* START Given text *

Thread: [Xmlunit-general] XPathContext.getXPath taking bulk of compare time

XMLUnit provides assertions that help testing code that produces XML.

Brought to you by: bodewig, custommonkey, timbacon

xmlunit-general

[Xmlunit-general] XPathContext.getXPath taking bulk of compare time

From: David R. <da...@ub...> - 2013-04-06 17:18:44

Attachments: Picture 3.png

After running some profiling on my tests I've discovered that XMLUnit is 
taking the bulk of the time and XPathContext.getXPath is taking 58% of 
XMLUnit's time. I've attached a VirtualVM Profiler screenshot.

XPathContext.getXPath is called twice every time a comparison is done to 
add the xpath for the control and test value to the created Comparison. 
However, the xpath is only needed when the comparison fails or if match 
tracking is being done. Perhaps the Comparison should only be created if 
the compare fails or maybe the xpath should only be set when compare fails?

d

Re: [Xmlunit-general] XPathContext.getXPath taking bulk of compare time

From: Stefan B. <bo...@ap...> - 2013-04-11 15:59:57

On 2013-04-06, David Rees wrote:

> After running some profiling on my tests I've discovered that XMLUnit
> is taking the bulk of the time and XPathContext.getXPath is taking 58%
> of XMLUnit's time.

That's huge.

> XPathContext.getXPath is called twice every time a comparison is done
> to add the xpath for the control and test value to the created
> Comparison. However, the xpath is only needed when the comparison
> fails or if match tracking is being done. Perhaps the Comparison
> should only be created if the compare fails or maybe the xpath should
> only be set when compare fails?

Are we talking 2.0 here?  Really, we've got a user :-)

In that case this is not quite true.  DifferenceEvaluator is called for
each and every comparison and the implementation might base its decision
on the actual XPath.

One option may be to somehow copy XPathContext's state into the
Comparison and evaluate it lazily only when the XPath needs to be
constructed.  This would require creating new objects with a copy of
XPathContext's "path" member rather than building up the string.  In the
end that may cause similar pressure on the garbage collector but should
be faster than building up the string (and running replace on it).

Stefan

Re: [Xmlunit-general] XPathContext.getXPath taking bulk of compare time

From: David R. <da...@ub...> - 2013-04-11 17:35:58

Another approach to consider, in line with your thoughts, would be to 
teach XPathContext Level's their parents. Then you could just store the 
Level in the Comparison.

Actually, since the Comparison has the nodes themselves can't it just 
compute the xpath using them (on demand)? Are there cases where this 
wouldn't work?

d

On 4/11/13 1:06 PM, David Rees wrote:
> I've actually tracked it down to two things in the XPathContext.getXPath.

* END Given text *
* START Listing *

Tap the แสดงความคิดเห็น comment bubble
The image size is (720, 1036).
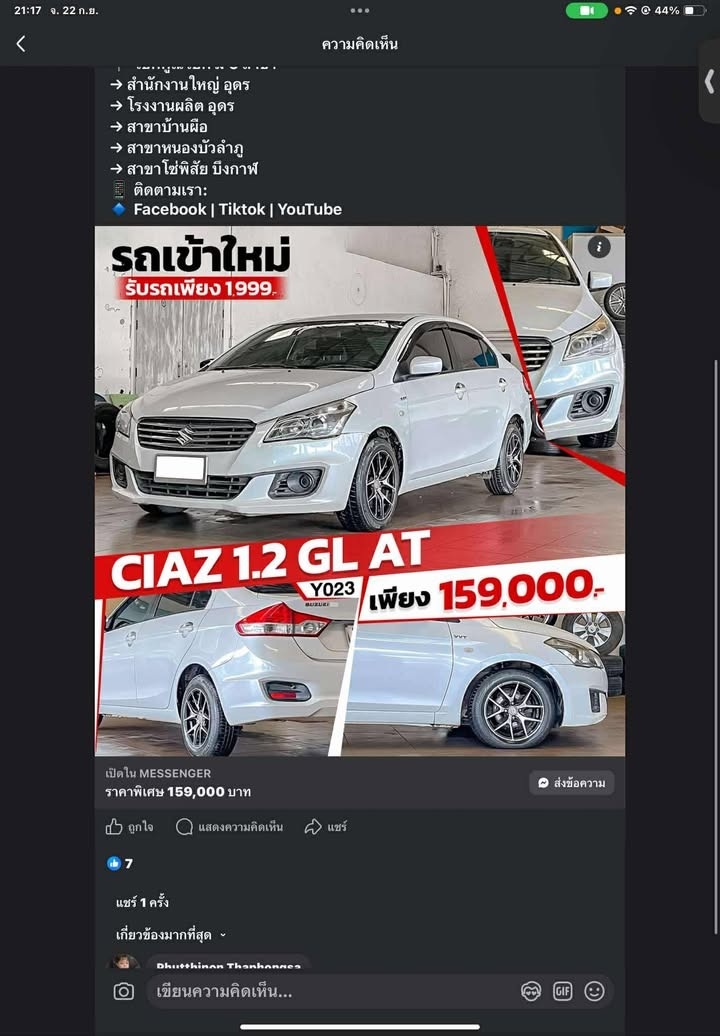[x=229, y=827]
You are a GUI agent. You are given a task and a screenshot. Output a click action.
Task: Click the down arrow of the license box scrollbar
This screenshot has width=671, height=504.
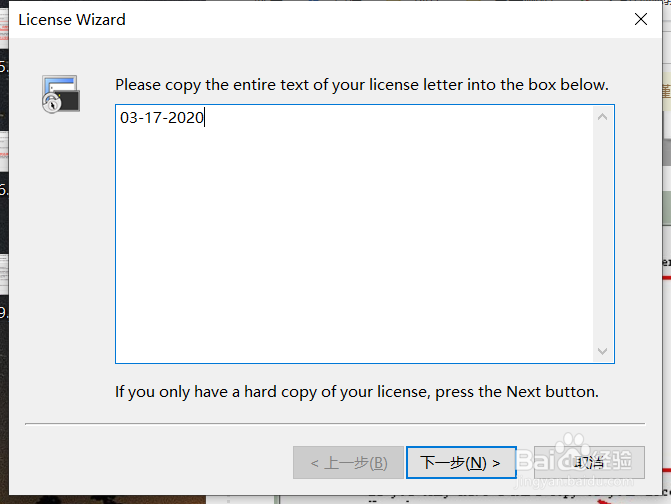(602, 351)
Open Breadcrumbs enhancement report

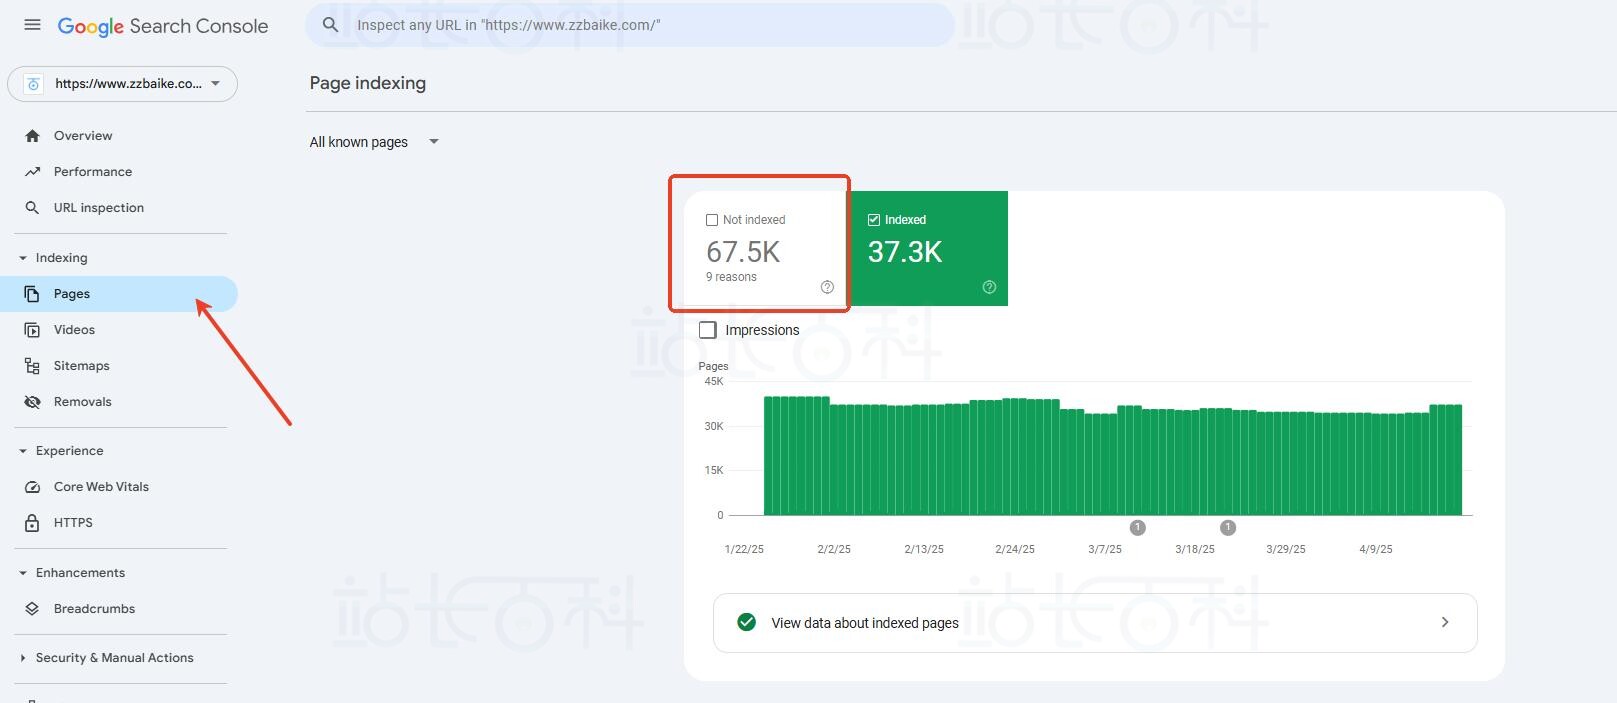point(94,609)
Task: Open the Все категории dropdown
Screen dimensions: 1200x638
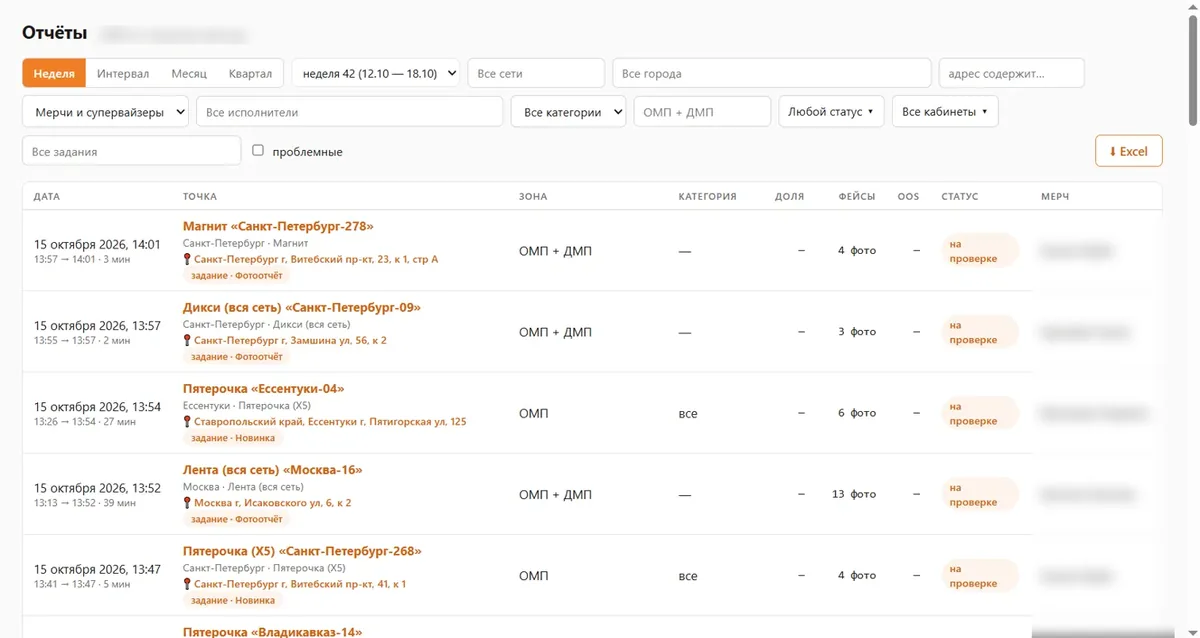Action: tap(569, 112)
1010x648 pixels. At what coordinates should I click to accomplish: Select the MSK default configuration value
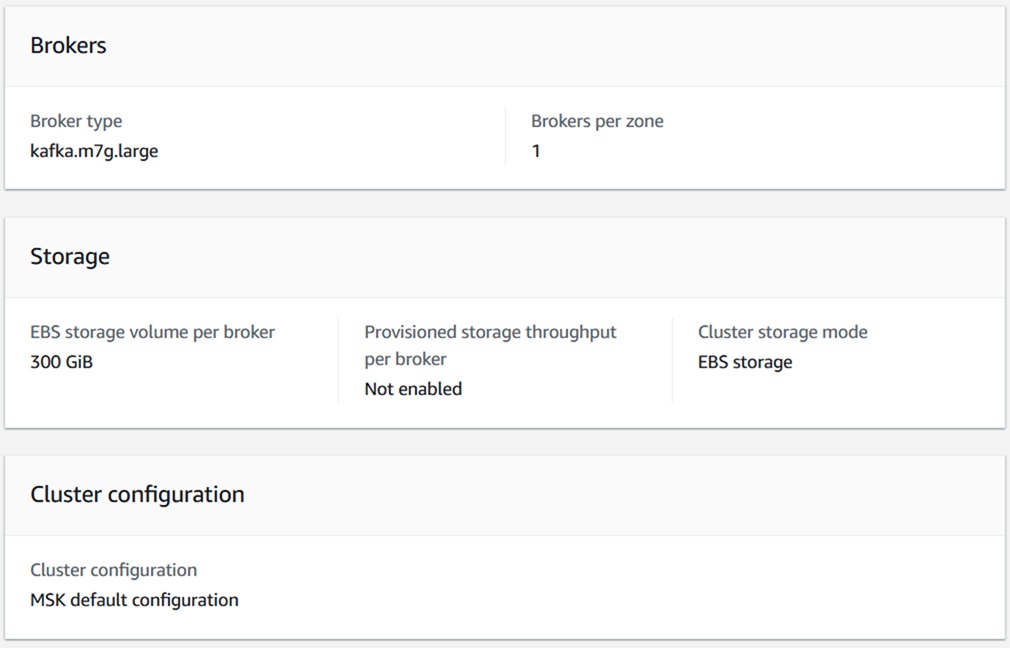point(134,600)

* END Listing *

> Short exercise
Could you give the stretch of the XMLUnit thread from "One option may" through "replace on it)." again, edited so that "heap" stands in place of "garbage collector"?

> Full response
One option may be to somehow copy XPathContext's state into the
Comparison and evaluate it lazily only when the XPath needs to be
constructed.  This would require creating new objects with a copy of
XPathContext's "path" member rather than building up the string.  In the
end that may cause similar pressure on the heap but should
be faster than building up the string (and running replace on it).